The family now searched for a new solicitor, initially without success until she contacted Hayward Baker. Other firms refused to take on the case with all these problems. We agreed to meet with the family free of charge to discuss the case, and at the meeting we agreed to take on their case on a no win no fee basis. Understandably Mrs J in particular was very emotional and distressed by the worsening position and worried how they could pay their opponent’s costs.
Stage 1 was to protect the family against the order for costs. We contacted the opponent’s solicitors and persuaded them to agree to give us time to obtain payment as part of a negligence claim against the solicitors. So a letter of claim was sent to the former solicitors holding them responsible in negligence and insisting they indemnify the family against this liability. But the firm was now closed. All solicitors must be insured, and with the help of the Solicitors Regulation Authority we were eventually able to make contact with the insurers who agreed to investigate.
Stage 2 was to see if we could avoid the proceedings being struck out. So we applied for another hearing. At this hearing our intention was not only to avoid a strike out, but also to seek an order that the original solicitors be joined as a defendant so we could seek an order they indemnify the Claimant if the insurers did not agree to pay.

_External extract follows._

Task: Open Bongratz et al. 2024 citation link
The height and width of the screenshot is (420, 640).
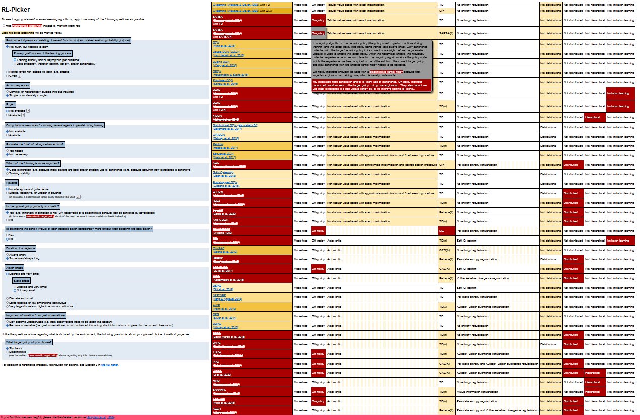Action: (101, 417)
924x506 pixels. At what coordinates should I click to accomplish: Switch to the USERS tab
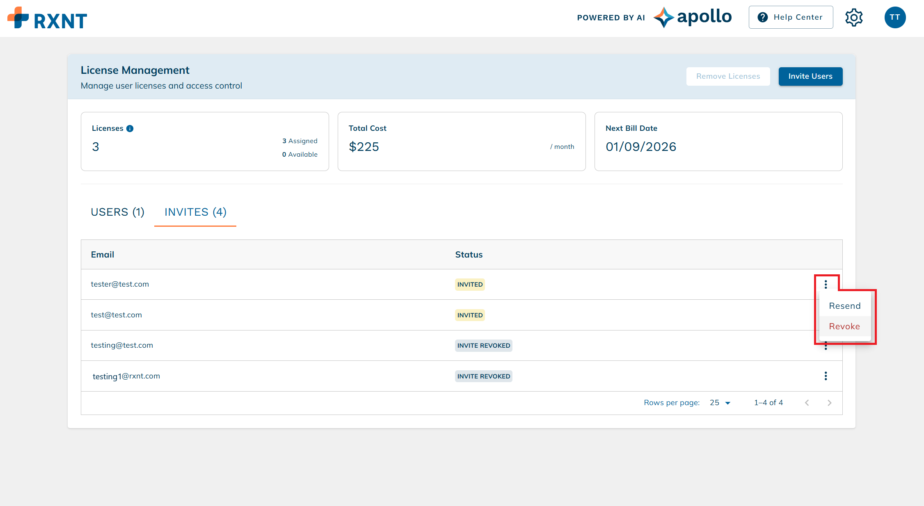(117, 212)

The day before the hearing the insurers for the original solicitors agreed to immediately pay the £1,750 and so it was no longer necessary to make the solicitors a defendant. This was a great relief to the family.
On the day of the hearing we discussed the case with the opponent’s lawyers outside the court room, and having found a loophole we were able to persuade them to drop their attempt to strike out the case for failing to serve within 4 months.
So now there was only one obstacle left. The proceedings had still been issued one day late and they still had a defence maintaining they no longer had to pay. But the court has a discretion whether to waive or extend the time limit, and the case would have to be listed on another day for a longer hearing for the parties to present their arguments to the judge as to whether the claim should be allowed to proceed or not.
This additional time gave us the opportunity to present our arguments directly to the opponent’s insurers as to why we thought we would win the argument. If we won we would seek an order they indemnify the Claimant’s costs of this further hearing.
After negotiations we were able to persuade the opponent’s solicitors to drop their defence rather than risk losing the point at a further hearing, and the family were now back in the position they should have been in had the solicitors not been negligent. The claims would now proceed as normal, and the remaining issue was now simply what were the claims worth.
Having reviewed all four of the claims individually we assessed what further evidence was still required. In particular the children needed counselling that should have been arranged years earlier as they were still disturbed by the accident. Psychiatric reports were also required.
After sorting out the counselling and further reports all four cases were settled amicably without the cases having to go back to court so the family could put the whole experience behind them and get on with their lives.